Nascido em 1909, no bairro comercial da cidade de Himeji, perto de Kobe. Sua família se dedicava ao comércio atacadista de tecidos. Mas, em conseqüência de especulações mal sucedidas no mercado seu pai fechou a loja. Assim, já na idade madura, ele foi obrigado a trabalhar como empregado de uma empresa comercial. Por isso, Katsuzo fez a segunda metade do curso primário em Osaka, onde seu pai trabalhava. Depois, acompanhou-o, quando foi transferido para a ilha de Shikoku. Concluiu o curso da Escola de Comércio de Takamatsu (uma cidade de Shikoku), em 1927, justamente o ano em que a crise econômica atingia um ponto perigoso. Graças ao tio Fujimatsu Yanagida, conseguiu um emprego na famosa Casa Suzuki, da cidade de Kobe.

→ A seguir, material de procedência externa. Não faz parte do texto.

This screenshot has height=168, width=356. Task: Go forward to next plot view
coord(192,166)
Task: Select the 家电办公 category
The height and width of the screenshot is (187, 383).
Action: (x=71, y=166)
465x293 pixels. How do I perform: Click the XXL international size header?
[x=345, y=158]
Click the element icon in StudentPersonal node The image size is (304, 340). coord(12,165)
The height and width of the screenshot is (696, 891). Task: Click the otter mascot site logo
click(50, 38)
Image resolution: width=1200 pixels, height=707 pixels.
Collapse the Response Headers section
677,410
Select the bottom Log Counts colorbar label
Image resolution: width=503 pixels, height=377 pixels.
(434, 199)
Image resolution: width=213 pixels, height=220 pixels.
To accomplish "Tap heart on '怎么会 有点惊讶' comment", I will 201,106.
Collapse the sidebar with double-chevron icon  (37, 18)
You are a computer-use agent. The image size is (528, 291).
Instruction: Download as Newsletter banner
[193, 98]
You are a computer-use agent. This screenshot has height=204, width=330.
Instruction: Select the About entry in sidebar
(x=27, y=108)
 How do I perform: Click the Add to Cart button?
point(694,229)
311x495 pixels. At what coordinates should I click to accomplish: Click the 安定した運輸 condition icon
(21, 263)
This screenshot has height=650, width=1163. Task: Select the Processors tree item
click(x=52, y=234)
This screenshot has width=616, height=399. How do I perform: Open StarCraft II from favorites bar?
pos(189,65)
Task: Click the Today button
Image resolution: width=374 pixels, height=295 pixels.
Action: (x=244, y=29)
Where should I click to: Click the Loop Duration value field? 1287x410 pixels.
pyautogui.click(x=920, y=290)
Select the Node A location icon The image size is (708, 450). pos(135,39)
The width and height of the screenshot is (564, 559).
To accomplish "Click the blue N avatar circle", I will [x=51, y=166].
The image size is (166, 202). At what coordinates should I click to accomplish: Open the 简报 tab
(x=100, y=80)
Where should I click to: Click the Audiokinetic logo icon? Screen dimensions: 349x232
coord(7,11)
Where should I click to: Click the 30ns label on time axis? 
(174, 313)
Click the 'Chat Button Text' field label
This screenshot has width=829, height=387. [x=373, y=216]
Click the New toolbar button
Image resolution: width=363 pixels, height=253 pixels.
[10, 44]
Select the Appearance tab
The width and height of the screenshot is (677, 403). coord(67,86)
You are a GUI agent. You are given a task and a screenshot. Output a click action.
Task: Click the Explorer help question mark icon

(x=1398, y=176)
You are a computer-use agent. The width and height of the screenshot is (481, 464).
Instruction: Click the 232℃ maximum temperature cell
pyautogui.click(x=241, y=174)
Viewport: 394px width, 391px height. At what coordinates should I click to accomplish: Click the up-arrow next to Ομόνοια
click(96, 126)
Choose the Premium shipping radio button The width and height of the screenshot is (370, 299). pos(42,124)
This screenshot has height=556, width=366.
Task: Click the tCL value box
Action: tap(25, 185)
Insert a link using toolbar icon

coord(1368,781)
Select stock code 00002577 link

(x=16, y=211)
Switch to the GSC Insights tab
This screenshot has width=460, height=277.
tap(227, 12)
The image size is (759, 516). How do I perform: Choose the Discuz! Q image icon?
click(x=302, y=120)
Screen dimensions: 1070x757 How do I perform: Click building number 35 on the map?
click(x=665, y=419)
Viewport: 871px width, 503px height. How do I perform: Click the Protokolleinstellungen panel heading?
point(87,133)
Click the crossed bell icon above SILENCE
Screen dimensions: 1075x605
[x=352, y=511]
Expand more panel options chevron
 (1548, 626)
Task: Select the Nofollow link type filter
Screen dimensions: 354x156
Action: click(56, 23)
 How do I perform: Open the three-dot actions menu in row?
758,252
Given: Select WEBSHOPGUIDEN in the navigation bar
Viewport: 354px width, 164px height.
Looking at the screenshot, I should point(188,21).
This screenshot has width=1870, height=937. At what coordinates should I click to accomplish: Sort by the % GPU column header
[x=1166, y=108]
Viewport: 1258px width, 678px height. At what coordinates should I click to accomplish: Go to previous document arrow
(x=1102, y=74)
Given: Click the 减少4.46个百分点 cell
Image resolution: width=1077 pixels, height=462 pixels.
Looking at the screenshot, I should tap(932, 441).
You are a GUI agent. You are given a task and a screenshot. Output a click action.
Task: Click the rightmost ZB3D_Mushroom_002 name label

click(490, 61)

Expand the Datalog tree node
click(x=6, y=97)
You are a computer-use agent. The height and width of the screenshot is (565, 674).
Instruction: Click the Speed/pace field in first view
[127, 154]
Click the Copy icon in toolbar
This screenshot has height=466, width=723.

“Ao invés de fazer um curso superior, é melhor trabalhar nesta companhia, enquanto estou vivo. As dívidas da empresa já chegam a 400 milhões de ienes”. Este era, segundo seu pai, o argumento do tio, então diretor-gerente da Casa Suzuki. Katsuzo, que não entendia tais questões, pensou “será que é assim mesmo?” E se empregou na empresa. Mas, dois meses depois, por causa da recusa do Banco de Taiwan em conceder mais crédito, a Casa Suzuki paralisou suas atividades e, em seguida, teve decretado sua falência. Foi o estopim que provocou a grande corrida bancária em todo o território japonês. Começando com o Banco Jugo, em pouco tempo, sucederam-se falências de estabelecimentos bancários, provocando o pânico financeiro, seguido de moratória geral.

“Considerei uma sorte poder acompanhar tudo, do canto da sala da gerência – onde teve início o grande acontecimento que marcaria uma fase da história da Era Shôwa”, relata Yamamoto.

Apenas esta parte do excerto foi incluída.